TopInG: Topologically Interpretable Graph Learning via Persistent Rationale Filtration

Authors: Cheng Xin, Fan Xu, Xin Ding, Jie Gao, Jiaxin Ding

ICML 2025 | Venue PDF | Archive PDF | Plain Text | LLM Run Details

Reproducibility Variable Result LLM Response
Research Type Experimental Extensive experiments demonstrate TOPING s effectiveness in tackling key challenges, such as handling variform rationale subgraphs, balancing predictive performance with interpretability, and mitigating spurious correlations. Results show that our approach improves upon state-of-the-art methods on both predictive accuracy and interpretation quality.
Researcher Affiliation Academia 1Department of Computer Science, Rutgers University, Piscataway, NJ, USA 2School of Computer Science, Shanghai Jiao Tong University, Shanghai, China. Correspondence to: Cheng Xin <EMAIL>, Jiaxin Ding <EMAIL>.
Pseudocode No The paper describes methods using prose and mathematical equations but does not include any explicitly labeled pseudocode or algorithm blocks.
Open Source Code No The paper does not contain an explicit statement about releasing the source code for the methodology described, nor does it provide a link to a code repository.
Open Datasets Yes Datasets. We consider eight benchmark datasets commonly used in the graph explainability literature, categorized into three types: Single Motif, Multiple Motif, and Real Dataset. The first two consist of synthetic datasets. Single Motif includes BA-2Motifs (Luo et al., 2020), BAHouse Grid (Amara et al., 2023), SPmotif0.5 and SPmotif0.9 (Wu et al., 2022). These datasets contain graphs with a single type of motif or structural pattern repeated throughout. Multiple Motif includes BA-House And Grid, BA-House Or Grid (Bui et al., 2024), and BA-House Or Gridn Rnd. The last one is a synthetic dataset we create for verifying the variform rationale challenge for existing intrinsic methods (see Appendix E for more details). Real Dataset include Mutag (Luo et al., 2020) and Benzene (Sanchez-Lengeling et al., 2020).

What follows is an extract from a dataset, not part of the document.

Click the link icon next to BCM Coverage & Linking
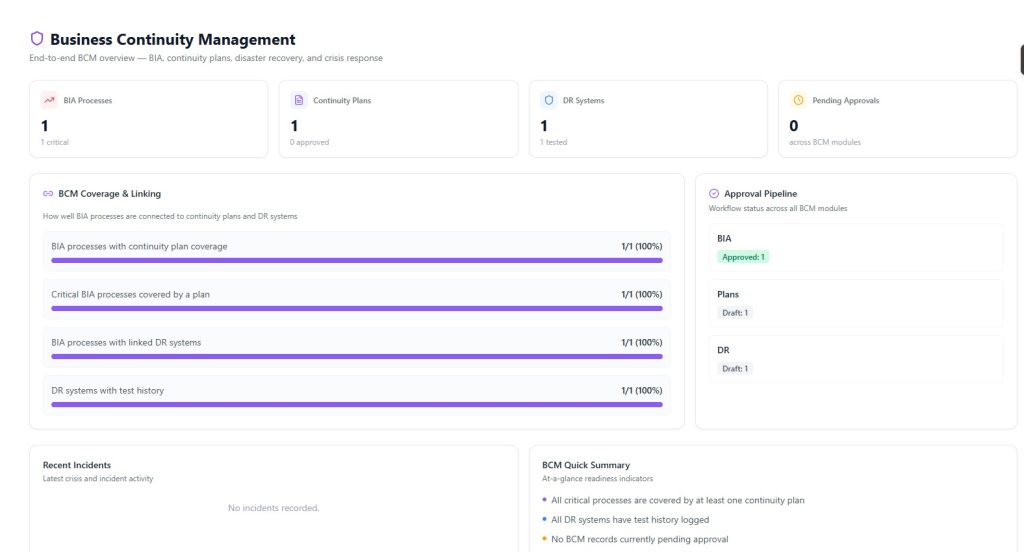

Dataset Splits Yes Data Splits. For BA synthetic datasets, we follow the previous work (Miao et al., 2022; Chen et al., 2024; Bui et al., 2024) to split them into three sets(80%/10%/10%). For SPmotifs and real datasets, we use the default splits.

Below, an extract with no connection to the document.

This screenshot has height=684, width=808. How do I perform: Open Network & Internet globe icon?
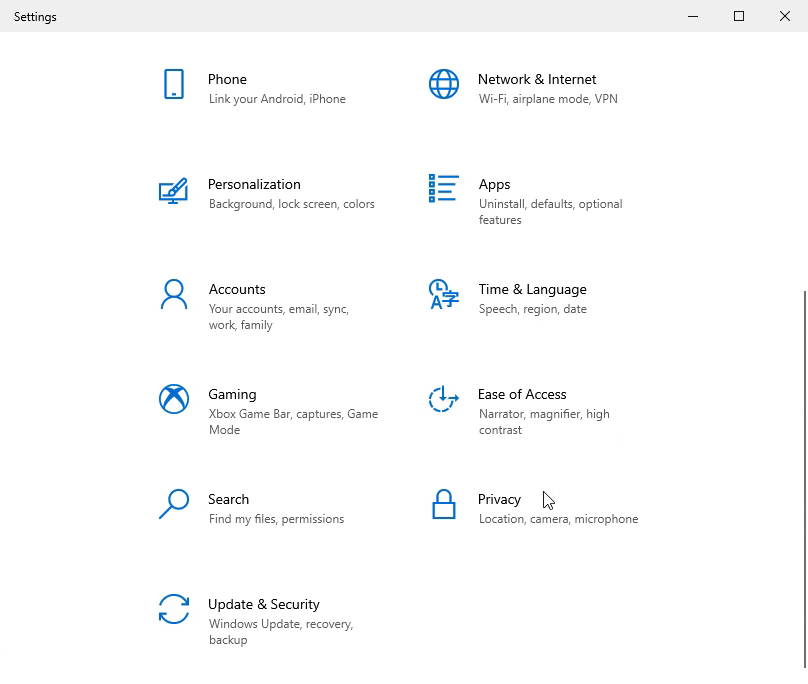444,84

Hardware Specification Yes All experiments were conducted on a single RTX 4090 GPU.
Software Dependencies No The paper mentions using codebase from (Zhang et al., 2022) for computations, but does not provide specific version numbers for software dependencies such as Python, PyTorch, or CUDA.

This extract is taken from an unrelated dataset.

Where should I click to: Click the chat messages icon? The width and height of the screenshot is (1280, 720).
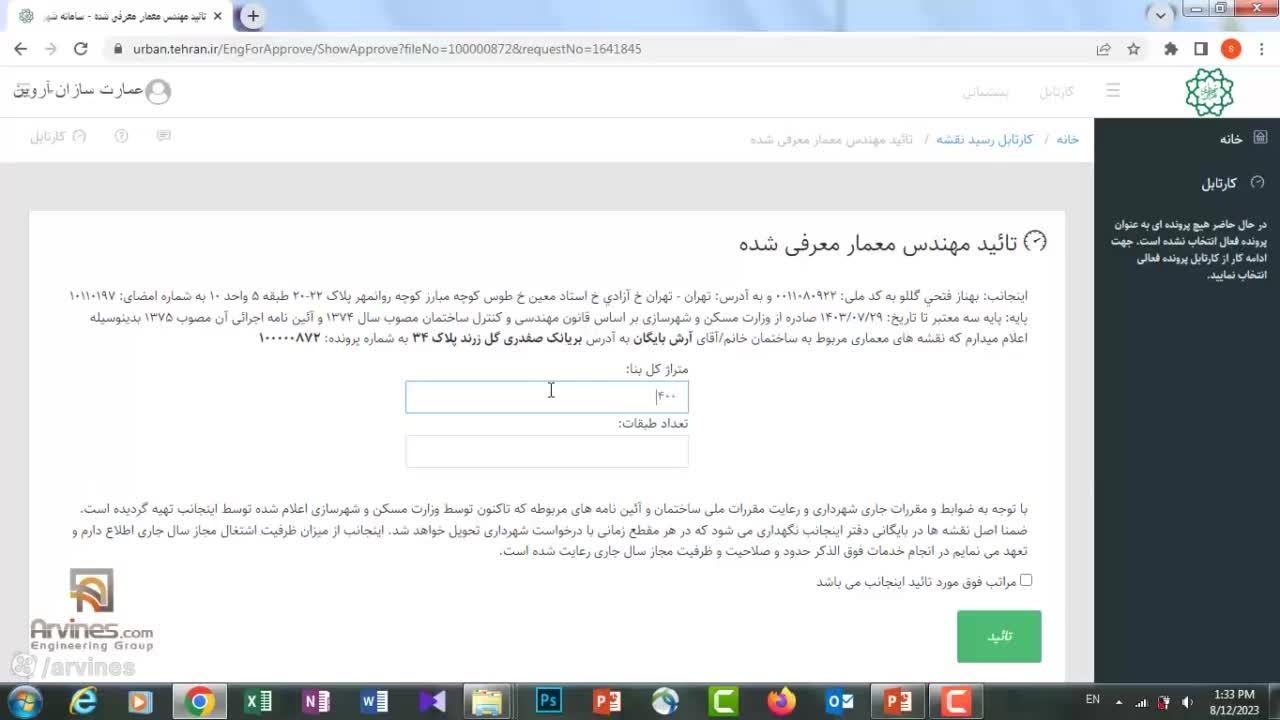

Experiment Setup Yes Backbone Architecture. We use a two-layer GIN (Xu et al., 2019) with 64 hidden dimensions and 0.3 dropout ratio for all baselines. We use a three-layer CINpp (Giusti et al., 2023) with 64 hidden dimensions and 0.15/0.3 dropout ratio for TOPING. ... All the results are averaged over 5 runs tested with different random seeds. ... The λ of information regularizer is set to be 1. As for topological constraint, we set the coefficient to 0.01 to achieve the best performance, which aligning with Figure 4. In practice, we simply fix w = 0.5, µ1 = 0.25, µ2 = 0.75, and initialize r1 = r2 = 0.25.